Brian S: I’ve been lucky in that it’s been over forty years since I was abused—I don’t even know if she’s alive anymore—so I don’t have to think about what she might think if she reads the poems I’ve written about it, but it’s still tough to write about.
Jennifer Whitaker: Brian, that’s worth a TON. Thank you for that.
Brian S: Exactly Camille. In some cases, they trigger emotions that I haven’t dealt with for decades.
Dana: Thank you for writing this book and bringing it into the world, Jennifer!
Camille D: When Lucille Clifton read her poems about her father, she would make a point to warn people in the room, in case they needed to leave. But she said she always made a point of reading them. Because of that “for what it’s worth” sort of connection you two just made. How important it is for people to know they aren’t alone.

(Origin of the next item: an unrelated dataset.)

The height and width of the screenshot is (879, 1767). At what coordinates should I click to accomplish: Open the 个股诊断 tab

Jennifer Whitaker: Yes—yes, that’s the thing. If only, right? If it were only a matter of getting the right words in the right order and then we’d all be healed, I’d be a lot more productive I think!

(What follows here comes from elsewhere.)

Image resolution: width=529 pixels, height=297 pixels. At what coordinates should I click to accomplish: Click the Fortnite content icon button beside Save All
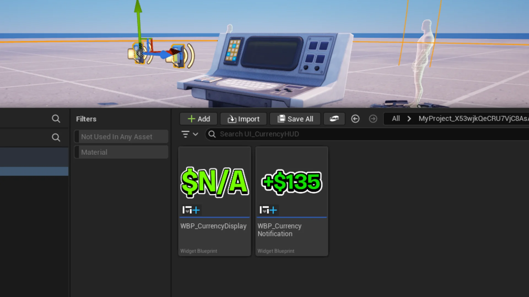click(x=334, y=119)
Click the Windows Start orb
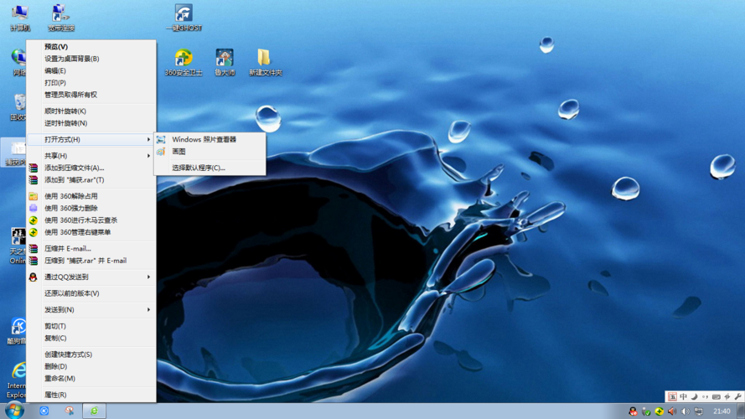This screenshot has height=419, width=745. point(14,411)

Camille D: It’s important, in this light, to think again about the sounds and images that make this book so delicious and inviting, even as the subject matter is so haunting. The care in this collection, Jennifer, is really wonderful. Hard subjects told gently.

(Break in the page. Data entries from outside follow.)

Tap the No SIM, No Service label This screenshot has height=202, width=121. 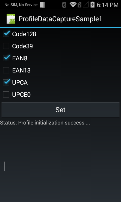pyautogui.click(x=21, y=5)
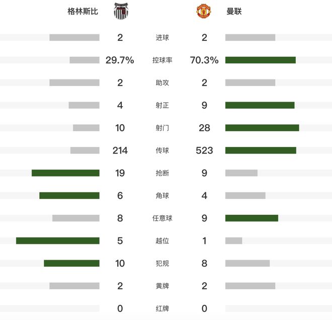Select the 射门 stat label
This screenshot has width=332, height=320.
[162, 128]
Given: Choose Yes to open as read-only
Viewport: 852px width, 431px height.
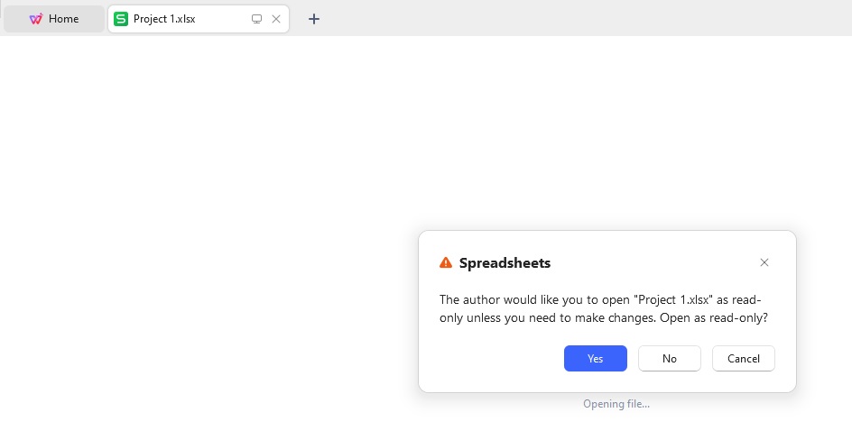Looking at the screenshot, I should point(596,358).
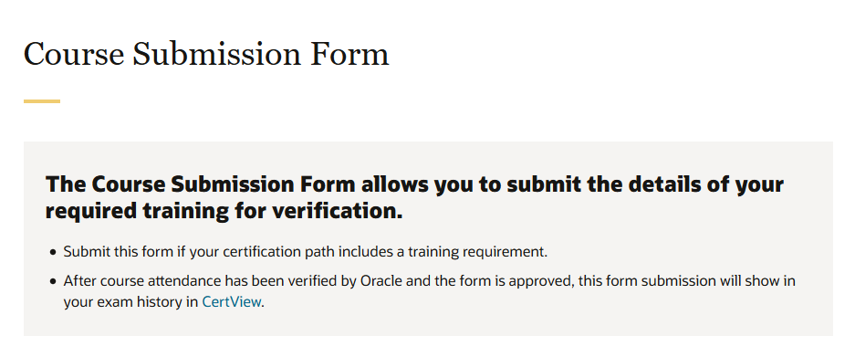Open the CertView link

[231, 301]
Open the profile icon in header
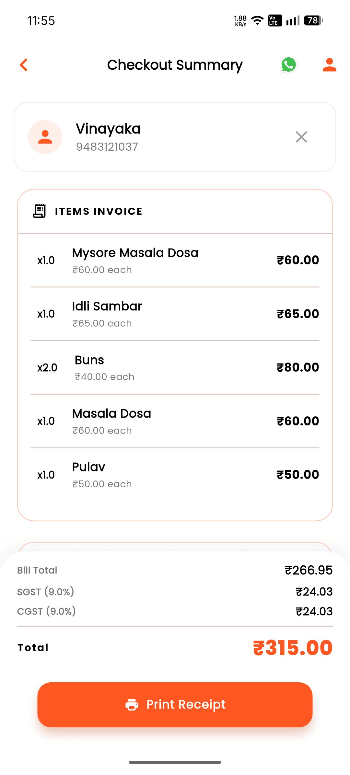The height and width of the screenshot is (775, 350). coord(329,65)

Brian S: It’s remarkable when I think about how much more open our society is in dealing with this. Long way to go, obviously, but I remember the shame, the fear my abuser put into me. And it’s easy to laugh or poke fun at the “very special episodes” of tv shows when I was a kid, but seeing those made me at least willing to think about telling someone what happened to me.
Jennifer Whitaker: I think it can be such a transformative moment of being seen as well—because abuse is so often predicated on hiding and secrets and non-seeing/not being seen, that I have been moved to tears in reading others’ poems in which I feel seen—understood—even when the circumstances are entirely different.
Brian S: Amazing how the particular can spark the universal.
Camille D: Can you talk about that cover? It’s haunting.
Jennifer Whitaker: That means so much to me, Camille, and Brian, and Dana! Because I love sound and image so much, I often feel like I need to walk a fine line because trying to render abuse in a way that’s see-able without sort of aestheticizing violence. Oh my gosh, that fox! Martin Wittfooth is such a dream. Isn’t that fox spectacular? I am so very lucky to be able to have him on the cover. The painting has long been a favorite of mine in the world, so it was unreasonably good fortune that he could be on the book.
Camille D: And Dana wanted to know about the title. I’m curious about the temporality of the title, the way it makes me think about time being frozen. But also of course about sadness.
Jennifer Whitaker: Oh yes—sorry, Dana! The title was really difficult for me to go with, partly because it’s so close to Carolyn Forche’s book title, and because a ms. including many of these poems had been called Render for so many drafts. But once I started working on the “Blue Hour” poem, it seemed to fit with a lot of other stuff going on in the book. I was drawn to it, as you say Camille, as a temporality—it’s a sort of ephemeral moment of each day and a time of day in which the ordinary rules seem to change: it seems to me to be both day and night at once, and it’s a time of day in which it’s easy for our eyes to play tricks on us—hedges become menacing creatures, things seem to be always moving on the periphery.
Brian S: Real quick—who are you reading right now?
Camille D: I hate that it’s already the end of our hour. It felt like some other color hour than a blue one. Thanks for sharing the poems with us and some of your thoughts about the book. Congratulations on having it in the world!
Jennifer Whitaker: Oh! So much goodness!: currently on my desk I have Richie Hofmann’s Second Empire, Rachel Richardson’s Hundred-Year Wave, and Kim Thuy’s novel Ru.
Y’all are the kindest. I’m so grateful to you all for choosing the book, and treating it with such care. Thank you so much. This has been so marvelous.